Most AP exam questions involving these derivatives use composite functions, where the trigonometric term is a function of a non-trivial inner function (e.g. $\tan (2x^3)$, $\csc (5x+1)$). For these problems, you must apply the chain rule, which states that for $y=f(g(x))$, $\frac{dy}{dx}=f^{\prime }(g(x))\cdot g^{\prime }(x)$. The process is: (1) identify the outer trigonometric function and inner function, (2) compute the derivative of the outer function (using the standard trigonometric derivative formula) evaluated at the inner function, (3) multiply by the derivative of the inner function, (4) substitute the inner function back into the final result.

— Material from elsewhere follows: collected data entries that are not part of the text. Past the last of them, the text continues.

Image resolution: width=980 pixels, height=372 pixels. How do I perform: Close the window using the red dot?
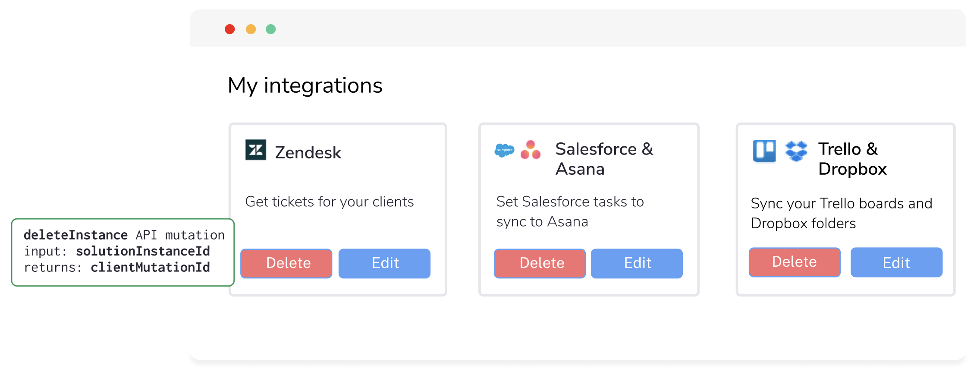coord(230,29)

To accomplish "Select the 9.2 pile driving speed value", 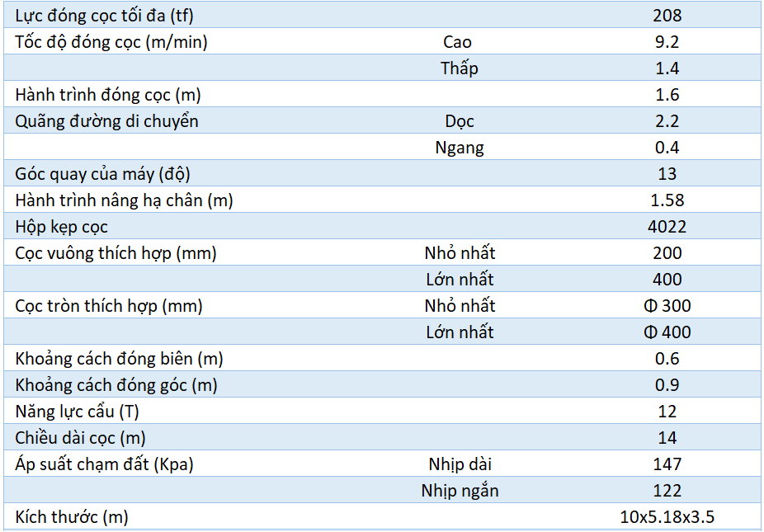I will 667,42.
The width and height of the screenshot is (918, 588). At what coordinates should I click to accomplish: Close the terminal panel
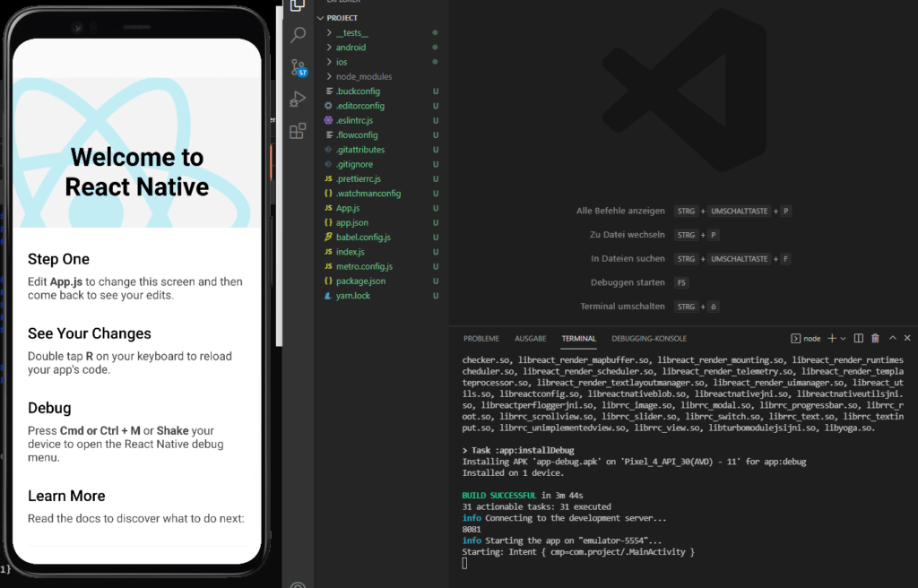point(905,338)
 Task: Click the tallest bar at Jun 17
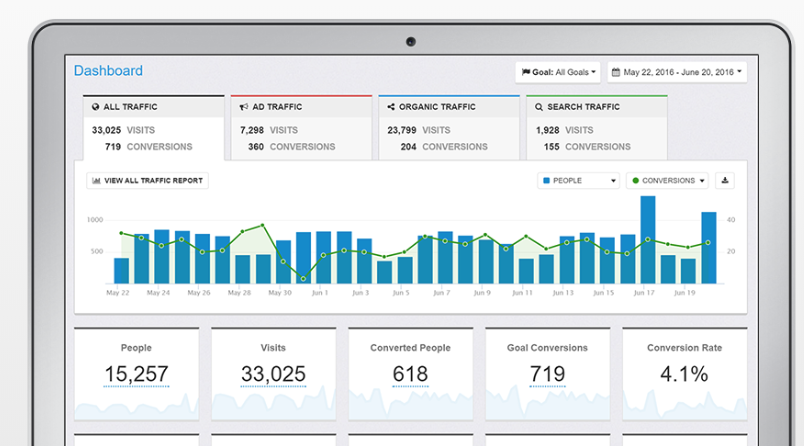(647, 240)
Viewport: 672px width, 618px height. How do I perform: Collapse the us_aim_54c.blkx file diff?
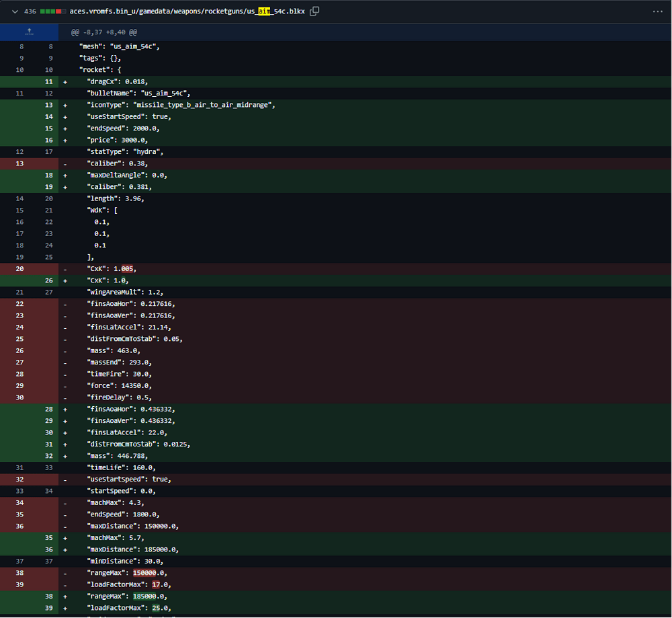[x=15, y=11]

This skill is a foundational building block for nearly all advanced calculus topics including implicit differentiation, related rates, and integration by substitution.

Worked Example

Find the derivative of $y=\csc (3x^2+5x)$.

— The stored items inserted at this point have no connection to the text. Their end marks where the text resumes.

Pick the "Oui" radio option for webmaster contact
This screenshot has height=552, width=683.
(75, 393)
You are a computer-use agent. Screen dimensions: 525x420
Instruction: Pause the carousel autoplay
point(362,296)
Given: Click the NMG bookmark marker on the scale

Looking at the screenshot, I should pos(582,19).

1. Identify outer and inner functions: let $u=3x^2+5x$ (inner), so $y=\csc u$ (outer).
2. Compute derivatives of outer and inner: $\frac{dy}{du}=-\csc u\cot u$ (from the standard derivative formula), $\frac{du}{dx}=6x+5$.
3. Apply the chain rule: $\frac{dy}{dx}=\frac{dy}{du}\cdot \frac{du}{dx}=-\csc u\cot u\cdot (6x+5)$.
4. Substitute back $u=3x^2+5x$ to get the final result: $$\frac{dy}{dx}=-(6x+5)\csc (3x^2+5x)\cot (3x^2+5x)$$

Exam tip: Even for simple composite functions like $\tan (5x)$, explicitly write down the inner derivative before finishing your work—this eliminates the common mistake of forgetting the chain rule factor.

5. Common Pitfalls (and how to avoid them)

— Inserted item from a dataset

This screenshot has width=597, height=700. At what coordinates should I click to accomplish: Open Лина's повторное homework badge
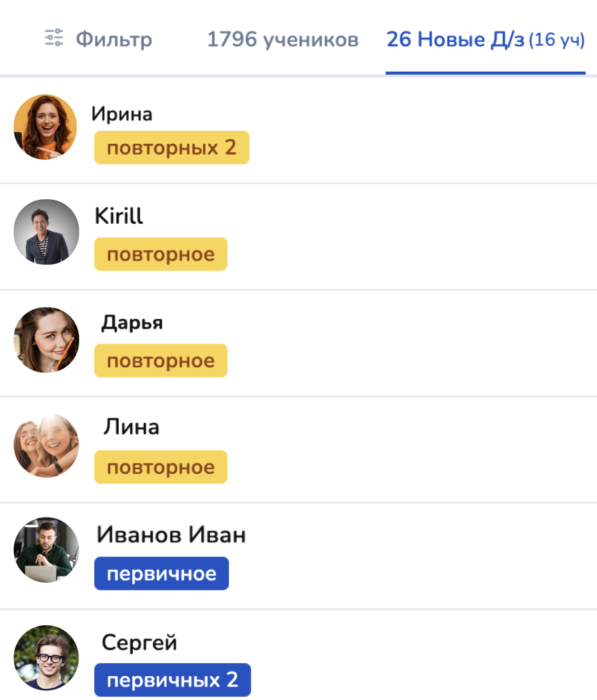(x=161, y=467)
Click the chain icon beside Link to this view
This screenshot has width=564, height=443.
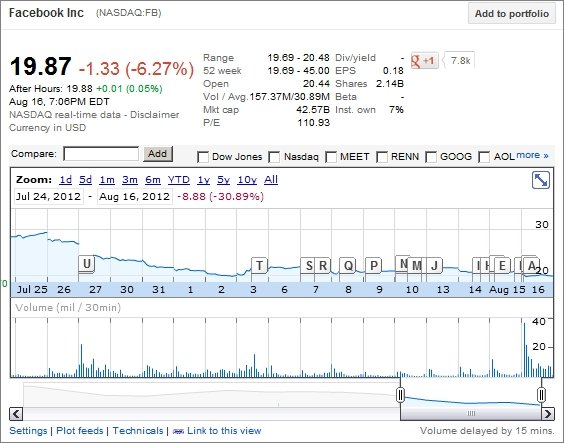178,431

• Wrong move: Writing $\frac{d}{dx}\tan x={\csc }^{2}x$ instead of ${\sec }^{2}x$. Why: Students confuse the derivative patterns of tangent and cotangent, mixing up which reciprocal function matches which derivative. Correct move: If you can't remember the form, rederive the derivative of $\tan x$ in 30 seconds using the quotient rule to confirm.
• Wrong move: Writing $\frac{d}{dx}\sec x=\sec x\cot x$ and $\frac{d}{dx}\csc x=-\sec x\tan x$, swapping the product terms. Why: The product structures for secant and cosecant derivatives are similar, so students mix up the paired trigonometric factors. Correct move: Use the mnemonic: "sec pairs with tan, csc pairs with cot, all co-functions get a negative sign".
• Wrong move: Forgetting the inner derivative factor for $\frac{d}{dx}\tan (5x)={\sec }^2(5x)$, missing the factor of 5. Why: Students memorize the outer derivative and stop, forgetting the chain rule requirement for any composite function. Correct move: For any trigonometric function of anything other than just $x$, always ask "what is the derivative of the inside?" and multiply by that result before finishing.
• Wrong move: Missing the negative sign on $\frac{d}{dx}\cot x={\csc }^{2}x$. Why: Students forget the negative sign that arises naturally from the quotient rule derivation for co-functions. Correct move: Always add a negative sign when differentiating any trigonometric function that starts with "co-" (cotangent, cosecant).
• Wrong move: Calculating $f^{\prime }\left(\frac{\pi }{2}\right)$ for $f(x)=\tan x$, claiming the derivative exists at this point. Why: Students confuse the derivative formula with domain of differentiability—if the original function is undefined at a point, it cannot be differentiable there. Correct move: Always confirm the original function is defined at a point before evaluating the derivative at that point.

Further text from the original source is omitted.